AIM OF THE EXERCISE:
If a line in the records below contains the word "Justin", return that line.

SUPPLIED RECORDS:

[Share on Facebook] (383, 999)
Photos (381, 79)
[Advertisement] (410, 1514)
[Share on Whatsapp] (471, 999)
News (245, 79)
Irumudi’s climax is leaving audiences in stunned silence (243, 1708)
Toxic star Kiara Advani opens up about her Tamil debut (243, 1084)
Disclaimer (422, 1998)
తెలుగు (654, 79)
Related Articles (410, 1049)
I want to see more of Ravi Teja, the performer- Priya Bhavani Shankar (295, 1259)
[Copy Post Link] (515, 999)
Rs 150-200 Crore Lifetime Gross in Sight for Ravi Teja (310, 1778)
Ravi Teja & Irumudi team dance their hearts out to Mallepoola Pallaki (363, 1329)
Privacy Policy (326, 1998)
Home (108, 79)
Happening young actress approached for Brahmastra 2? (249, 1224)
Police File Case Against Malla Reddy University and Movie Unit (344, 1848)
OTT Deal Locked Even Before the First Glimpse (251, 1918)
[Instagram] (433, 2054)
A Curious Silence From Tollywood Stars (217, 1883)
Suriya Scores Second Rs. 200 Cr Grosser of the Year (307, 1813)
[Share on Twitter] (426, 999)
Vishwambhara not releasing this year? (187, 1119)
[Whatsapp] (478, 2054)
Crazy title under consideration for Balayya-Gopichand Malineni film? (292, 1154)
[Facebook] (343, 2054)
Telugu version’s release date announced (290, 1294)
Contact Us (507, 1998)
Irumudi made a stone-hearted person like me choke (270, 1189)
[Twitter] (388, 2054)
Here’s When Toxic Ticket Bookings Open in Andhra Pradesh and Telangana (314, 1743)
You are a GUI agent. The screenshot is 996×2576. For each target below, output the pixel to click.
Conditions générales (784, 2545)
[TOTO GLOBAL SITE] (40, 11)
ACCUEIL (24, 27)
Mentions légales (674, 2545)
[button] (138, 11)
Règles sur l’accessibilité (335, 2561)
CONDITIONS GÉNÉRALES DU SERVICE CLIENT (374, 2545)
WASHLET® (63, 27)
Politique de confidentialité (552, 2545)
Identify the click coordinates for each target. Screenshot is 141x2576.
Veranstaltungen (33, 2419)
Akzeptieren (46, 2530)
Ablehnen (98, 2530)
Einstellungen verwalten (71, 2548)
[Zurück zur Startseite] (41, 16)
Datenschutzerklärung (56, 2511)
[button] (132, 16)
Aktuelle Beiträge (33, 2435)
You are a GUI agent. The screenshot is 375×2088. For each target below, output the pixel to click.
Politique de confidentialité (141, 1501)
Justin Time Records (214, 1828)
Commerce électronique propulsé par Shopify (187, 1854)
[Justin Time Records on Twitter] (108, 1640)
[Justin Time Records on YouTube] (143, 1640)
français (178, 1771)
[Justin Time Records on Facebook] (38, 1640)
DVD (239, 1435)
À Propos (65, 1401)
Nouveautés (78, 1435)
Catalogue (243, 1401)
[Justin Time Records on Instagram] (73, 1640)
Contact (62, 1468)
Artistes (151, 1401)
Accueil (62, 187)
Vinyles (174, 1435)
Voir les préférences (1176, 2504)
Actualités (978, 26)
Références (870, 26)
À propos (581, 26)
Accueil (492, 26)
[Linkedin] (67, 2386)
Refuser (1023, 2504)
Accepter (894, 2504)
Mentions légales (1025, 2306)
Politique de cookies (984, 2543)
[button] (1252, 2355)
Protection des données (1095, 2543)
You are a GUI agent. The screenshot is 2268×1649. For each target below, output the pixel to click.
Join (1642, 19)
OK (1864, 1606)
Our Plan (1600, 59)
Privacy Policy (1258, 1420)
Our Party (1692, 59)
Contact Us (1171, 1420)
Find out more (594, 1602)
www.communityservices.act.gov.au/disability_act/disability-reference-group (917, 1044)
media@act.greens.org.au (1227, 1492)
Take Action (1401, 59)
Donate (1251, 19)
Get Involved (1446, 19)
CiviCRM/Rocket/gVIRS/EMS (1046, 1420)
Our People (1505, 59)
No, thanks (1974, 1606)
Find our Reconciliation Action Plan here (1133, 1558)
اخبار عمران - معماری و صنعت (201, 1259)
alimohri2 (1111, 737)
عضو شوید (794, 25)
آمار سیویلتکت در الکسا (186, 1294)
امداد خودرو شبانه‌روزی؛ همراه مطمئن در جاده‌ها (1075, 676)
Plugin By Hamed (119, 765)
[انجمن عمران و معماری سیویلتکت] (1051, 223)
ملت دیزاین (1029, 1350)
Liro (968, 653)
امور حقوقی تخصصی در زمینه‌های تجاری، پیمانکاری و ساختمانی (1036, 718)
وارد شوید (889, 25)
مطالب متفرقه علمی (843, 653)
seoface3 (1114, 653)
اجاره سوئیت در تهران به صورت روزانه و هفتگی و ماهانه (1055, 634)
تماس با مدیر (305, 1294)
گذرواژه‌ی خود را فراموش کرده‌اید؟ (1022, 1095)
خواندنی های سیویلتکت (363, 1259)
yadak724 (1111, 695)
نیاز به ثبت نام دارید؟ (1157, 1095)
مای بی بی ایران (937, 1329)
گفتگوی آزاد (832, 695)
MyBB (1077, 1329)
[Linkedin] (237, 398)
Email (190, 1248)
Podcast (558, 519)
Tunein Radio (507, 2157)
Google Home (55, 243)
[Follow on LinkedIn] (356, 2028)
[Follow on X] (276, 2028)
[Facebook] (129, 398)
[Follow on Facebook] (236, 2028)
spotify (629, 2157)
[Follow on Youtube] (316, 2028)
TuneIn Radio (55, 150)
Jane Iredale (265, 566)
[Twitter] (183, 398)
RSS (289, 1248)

WRITTEN RESPONSE:
Justin Time Records (214, 1828)
[Justin Time Records on Twitter] (108, 1640)
[Justin Time Records on YouTube] (143, 1640)
[Justin Time Records on Facebook] (38, 1640)
[Justin Time Records on Instagram] (73, 1640)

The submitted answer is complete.